In The midst of chaotic voilence and brutal slaughter that caused the deaths of over half a million people in 1947, Pakistan was born. The event which resulted in this culmination of hope and despair-and the consequences these events have produced-are examined here by a man who, in his capacity as an information officer with the United States Information Service in Karachi, learned intimately of the country and its people.
For exmaple, the author's first hand knowledge shows why the importance and influence of religion in Pakistan cannot be emphasized too strongly.

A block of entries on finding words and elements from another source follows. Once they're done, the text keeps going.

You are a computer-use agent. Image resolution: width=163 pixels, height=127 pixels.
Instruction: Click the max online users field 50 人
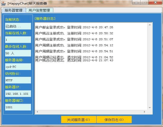tap(18, 53)
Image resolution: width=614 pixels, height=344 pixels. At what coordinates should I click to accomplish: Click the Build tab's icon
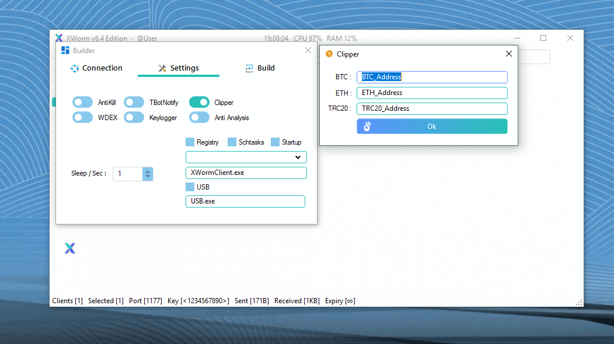pyautogui.click(x=249, y=68)
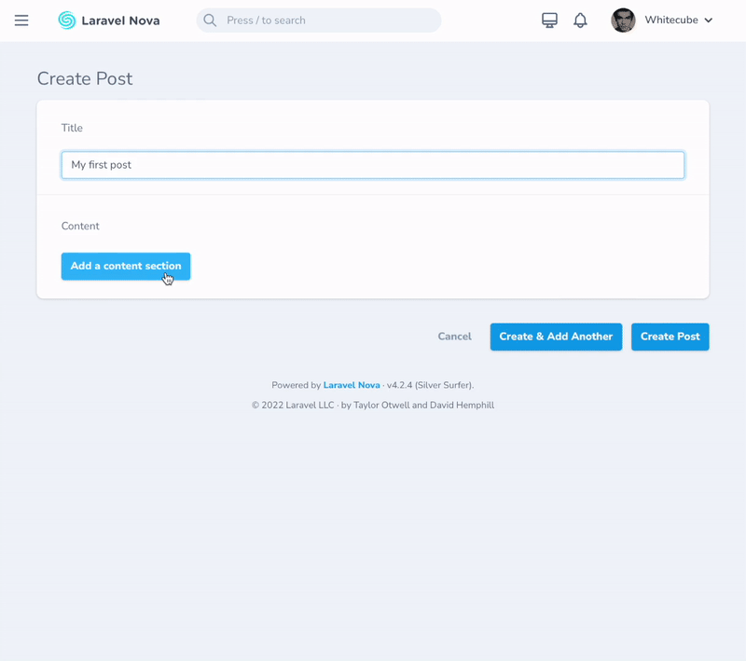This screenshot has width=746, height=661.
Task: Click the bell icon in the top bar
Action: pyautogui.click(x=580, y=20)
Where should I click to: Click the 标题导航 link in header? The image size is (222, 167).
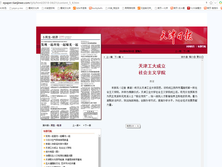202,47
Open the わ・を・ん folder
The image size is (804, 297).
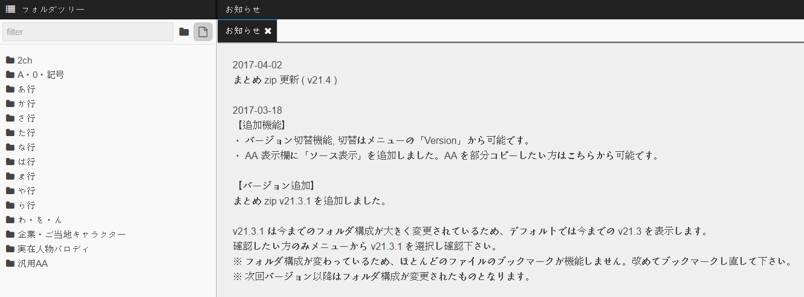pos(39,220)
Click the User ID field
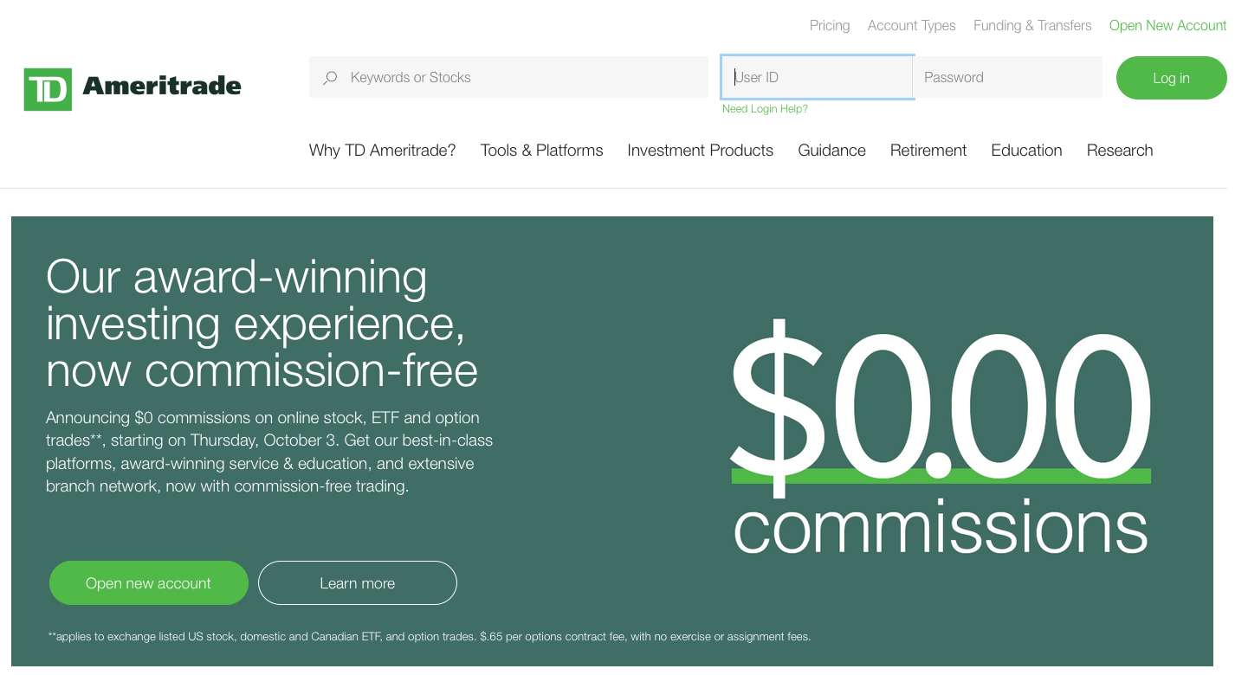This screenshot has height=675, width=1235. (818, 77)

Indeed religion is the very basis upon which the country was conceived and established by Britain at the time of Indian independence: the creation of two nations based on religious distinction.
As a result of this split, the Hindu majority retained most of India while the Muslim minority (25%) created a separate, politically united country from two predominantly Muslim areas-one in the East and one a thousand miles away in the West.
The cross-migrations of Hindus and Muslims made necessary by partition resulted, however, in anger, hardship, riot and bloodshed. the resettlement of these millions, along with the basic fact of wide physcial separation, has accounted for many of the crucial problems faced by Pakistan since independence.
Within the homogeneous framework of the Islamic religion, Pakistan is a land of great variety and many extremes. Nevertheless, all share the common plight of illiteracy, malnutrition and poverty. How such problems are being met forms one of the chief themes of this comprehensive book.
Mr. Weekes discusses in depth the rise of Pakisan's military dictatorship, and devotes an entire chapter to the explosive Kashmiri dispute with India. In addition, relations with other Muslim nations are carefully analyzed.
This is a thorough perceptive study of a nation struggling for survival.
Richard V. Weekes
came to know Pakistan at first hand only a few years after its founding in 1947. As an information officer in Karachi with the United States Information Services, he traveled to all corners of the new country, getting to know the land and he people and writing about his observaions. His affection for Pakistan and its people grew accordingly and led him to resign his job in order to learn more about the area through further study at Columbia University.
Born in Berea, Kentucky, in 1924, the son of former missionaries in China, Weekes was introduced early to interantional interests. among his more vivid boyhood memories are the streams of foreign visitors who came to renew friendships with his family. He recalls how much more exciting all the "far-away places" sounded after seeing them through the eyes of his guests.
Weekes' own globe-trotting began, courtesy of the U.S. Navy, during World War II when he served as a pharmacist's mate aboard an LST in the Pacific. After the war he attended Oberlin Collge, interspersed with newspaper reporting jobs. In addition to his travels and work in Pakistan, he undertook a rural development project in Turkey, served as an editor and research director on studies of Tunisia. Syria, and Afghanistan for the Human Relations Area Files in Washington, D.C., an as a foreign correspondent for Time Magazine. Since 1960 he has been executive director of the iran Foundation in New York.